Londyn gra na wzrost kursu Tauronu

Kamil KosińskiKamil Kosiński
opublikowano: 2024-05-13 14:02

Fundusz z Londynu przekroczył 7 proc. udział w akcjonariacie, choć ma tylko 2,3 proc. akcji. Instrumenty pochodne, z których skorzystał wskazują, że gra na zwyżkę kursu.

Przeczytaj artykuł i dowiedz się:

- skąd się biorą instrument przez które Helikon Investments zainwestował w Tauron

- kto tak naprawdę ma akcje spółek, których dotyczą

- jakie korzyści dają pochodne funduszom hedgingowym

Posłuchaj
Speaker icon
Zostań subskrybentem
i słuchaj tego oraz wielu innych artykułów w pb.pl
Subskrypcja

9 maja 2024 r. Helikon Long Short Equity Fund Master, zarządzany przez Helikon Investments z Londynu, zwiększył posiadany pakiet akcji Tauronu Polskiej Energii z 1,75 do 2,29 proc. Ogółem ma już jednak instrumenty odpowiadające za 7,29 proc. głosów na walnym zgromadzeniu spółki energetycznej. Poza akcjami ma bowiem pakiet pochodnych określanych mianem cash settled equity swap.

Próg 5 proc. Helikon przekroczył 30 listopada 2023 r. Miał wtedy 1,75 proc. akcji oraz swapy będące odpowiednikiem 3,28 proc. akcji. Z najnowszego zawiadomienia wynika, że instrumenty pochodne dają Helikonowi równowartość 5,001 akcji Tauronu.

- Czyli grają na wzrost cen akcji – zaznacza nasz rozmówca z wieloletnim doświadczeniem na rynku kapitałowym.

Z informacji, jakie zebraliśmy w dwóch źródłach wynika, że instrumenty, przez jakie Helikon zainwestował w Tauron, są tworzone przez banki inwestycyjne dla konkretnych klientów i można je zamienić na akcje. Wyjściowo jednak to bank inwestycyjny kupuje akcje na tzw. własną książkę. Fundusz inwestujący w instrumenty pochodne od tych akcji nie musi angażować kapitału równego wartości akcji. Rozlicza się z bankiem płacąc coś w rodzaju odsetek od pożyczki skorygowanych o wartość akcji. Jak to dokładnie wygląd trudno określić, bo takie instrumenty tworzone są dla konkretnych inwestorów i wszystkie parametry umowy ustalane są indywidualnie.

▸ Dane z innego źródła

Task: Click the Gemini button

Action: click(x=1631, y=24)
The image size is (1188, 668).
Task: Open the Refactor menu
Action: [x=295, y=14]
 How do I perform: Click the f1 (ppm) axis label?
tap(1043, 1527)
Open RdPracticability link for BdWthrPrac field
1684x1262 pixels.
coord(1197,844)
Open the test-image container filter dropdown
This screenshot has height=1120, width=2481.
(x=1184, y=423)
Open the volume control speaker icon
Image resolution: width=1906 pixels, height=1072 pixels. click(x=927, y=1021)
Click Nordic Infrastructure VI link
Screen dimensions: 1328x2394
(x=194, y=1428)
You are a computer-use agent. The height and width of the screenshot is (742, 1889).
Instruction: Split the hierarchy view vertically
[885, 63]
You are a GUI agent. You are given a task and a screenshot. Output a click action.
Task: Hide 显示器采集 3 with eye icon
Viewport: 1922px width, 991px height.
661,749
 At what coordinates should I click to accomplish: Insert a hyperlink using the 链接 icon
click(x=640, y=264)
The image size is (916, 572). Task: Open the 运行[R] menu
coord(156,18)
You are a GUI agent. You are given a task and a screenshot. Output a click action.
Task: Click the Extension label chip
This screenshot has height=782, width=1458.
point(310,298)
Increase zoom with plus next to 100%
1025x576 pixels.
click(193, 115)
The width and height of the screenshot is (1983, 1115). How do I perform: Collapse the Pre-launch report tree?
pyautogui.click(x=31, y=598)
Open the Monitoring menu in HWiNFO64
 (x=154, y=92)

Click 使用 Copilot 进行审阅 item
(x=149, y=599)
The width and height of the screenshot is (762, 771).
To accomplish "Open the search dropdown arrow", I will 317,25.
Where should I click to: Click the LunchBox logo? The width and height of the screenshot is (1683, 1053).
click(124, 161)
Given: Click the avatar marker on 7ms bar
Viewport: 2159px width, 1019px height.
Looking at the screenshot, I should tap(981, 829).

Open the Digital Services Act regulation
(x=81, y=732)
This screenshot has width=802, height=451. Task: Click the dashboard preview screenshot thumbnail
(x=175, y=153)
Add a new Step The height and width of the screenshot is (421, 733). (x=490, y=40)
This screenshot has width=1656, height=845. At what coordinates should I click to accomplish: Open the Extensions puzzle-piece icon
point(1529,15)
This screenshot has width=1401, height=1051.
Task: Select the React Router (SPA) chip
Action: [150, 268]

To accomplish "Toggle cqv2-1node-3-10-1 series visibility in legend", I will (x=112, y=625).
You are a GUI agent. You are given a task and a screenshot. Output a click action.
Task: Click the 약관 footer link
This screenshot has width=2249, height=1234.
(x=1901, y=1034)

Fakt, że bank inwestycyjny kupuje akcje na własną książkę sprawia też, że to na nim ciąży ryzyko płynności akcji. Fundusz hedgingowy nie musi się o nie martwić. Jednym ruchem może nabyć pakiet swapów, odpowiadający dowolnej liczbie akcji.

Nasi rozmówcy zwracają też uwagę na niuans związany z przekraczaniem liczby głosów na walnym, których posiadanie wymaga raportowania. Jeden twierdzi, że posiadając swapy nie trzeba raportować przekroczenia np. 5 proc. progu w głosach na walnym. Obowiązek ten pojawia się dopiero wtedy, gdy swapy zostaną zamienione na akcje. Ma to pozwalać funduszom hedgingowym na ukrycie zaangażowania w spółkę, jeśli dokonają tego z wykorzystaniem instrumentów pochodnych wyemitowanych przez kilka banków inwestycyjnych.

- Akurat w przypadku Tauronu nie mamy z tym do czynienia, ale może to być tak robione – twierdzi jeden z naszych informatorów.

- Ta kwestia nie jest dobrze uregulowana. W Stanach Zjednoczonych trzeba się ujawniać z pakietem takich instrumentów. U nas jest to uzależnione od konstrukcji umowy funduszu z bankiem inwestycyjnym i tego jak w niej jest uregulowana kwestia własności akcji spółki – dodaje drugi z naszych rozmówców.